--- Data supplied ---
************

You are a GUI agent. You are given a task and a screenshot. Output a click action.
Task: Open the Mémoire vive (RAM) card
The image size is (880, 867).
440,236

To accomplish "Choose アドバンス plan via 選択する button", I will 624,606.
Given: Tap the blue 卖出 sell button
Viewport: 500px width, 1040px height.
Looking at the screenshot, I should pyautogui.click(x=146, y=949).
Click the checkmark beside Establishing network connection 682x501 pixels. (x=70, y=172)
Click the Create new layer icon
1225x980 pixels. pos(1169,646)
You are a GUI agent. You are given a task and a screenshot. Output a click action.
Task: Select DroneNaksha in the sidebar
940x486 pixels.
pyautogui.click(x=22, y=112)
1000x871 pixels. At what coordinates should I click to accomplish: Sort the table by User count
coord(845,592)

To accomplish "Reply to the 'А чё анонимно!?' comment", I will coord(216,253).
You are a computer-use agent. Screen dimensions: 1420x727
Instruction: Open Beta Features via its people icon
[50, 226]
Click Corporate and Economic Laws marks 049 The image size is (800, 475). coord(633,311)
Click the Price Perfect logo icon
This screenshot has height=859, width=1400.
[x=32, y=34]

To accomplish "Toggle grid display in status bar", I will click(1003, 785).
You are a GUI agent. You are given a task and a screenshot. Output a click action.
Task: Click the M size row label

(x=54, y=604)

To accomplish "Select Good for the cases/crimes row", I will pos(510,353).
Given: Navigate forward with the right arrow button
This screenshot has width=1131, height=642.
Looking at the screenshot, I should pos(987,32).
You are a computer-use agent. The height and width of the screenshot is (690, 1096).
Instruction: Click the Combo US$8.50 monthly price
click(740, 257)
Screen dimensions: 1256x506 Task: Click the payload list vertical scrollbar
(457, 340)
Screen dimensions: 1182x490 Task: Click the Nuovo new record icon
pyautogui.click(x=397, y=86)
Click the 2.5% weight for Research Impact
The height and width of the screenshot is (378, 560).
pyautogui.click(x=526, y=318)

************

Copy every line of the records, leaving nothing out.

You are a GUI agent. You are given a task and a screenshot. Output a click action.
Task: Open the Mémoire vive (RAM) card
The image size is (880, 867).
440,236

To accomplish "Choose アドバンス plan via 選択する button", I will 624,606.
Given: Tap the blue 卖出 sell button
Viewport: 500px width, 1040px height.
Looking at the screenshot, I should pyautogui.click(x=146, y=949).
Click the checkmark beside Establishing network connection 682x501 pixels. (x=70, y=172)
Click the Create new layer icon
1225x980 pixels. pos(1169,646)
You are a GUI agent. You are given a task and a screenshot. Output a click action.
Task: Select DroneNaksha in the sidebar
940x486 pixels.
pyautogui.click(x=22, y=112)
1000x871 pixels. At what coordinates should I click to accomplish: Sort the table by User count
coord(845,592)

To accomplish "Reply to the 'А чё анонимно!?' comment", I will coord(216,253).
You are a computer-use agent. Screen dimensions: 1420x727
Instruction: Open Beta Features via its people icon
[50, 226]
Click Corporate and Economic Laws marks 049 The image size is (800, 475). coord(633,311)
Click the Price Perfect logo icon
This screenshot has height=859, width=1400.
[x=32, y=34]

To accomplish "Toggle grid display in status bar", I will click(1003, 785).
You are a GUI agent. You are given a task and a screenshot. Output a click action.
Task: Click the M size row label

(x=54, y=604)

To accomplish "Select Good for the cases/crimes row", I will pos(510,353).
Given: Navigate forward with the right arrow button
This screenshot has width=1131, height=642.
Looking at the screenshot, I should pos(987,32).
You are a computer-use agent. The height and width of the screenshot is (690, 1096).
Instruction: Click the Combo US$8.50 monthly price
click(740, 257)
Screen dimensions: 1256x506 Task: Click the payload list vertical scrollbar
(457, 340)
Screen dimensions: 1182x490 Task: Click the Nuovo new record icon
pyautogui.click(x=397, y=86)
Click the 2.5% weight for Research Impact
The height and width of the screenshot is (378, 560).
pyautogui.click(x=526, y=318)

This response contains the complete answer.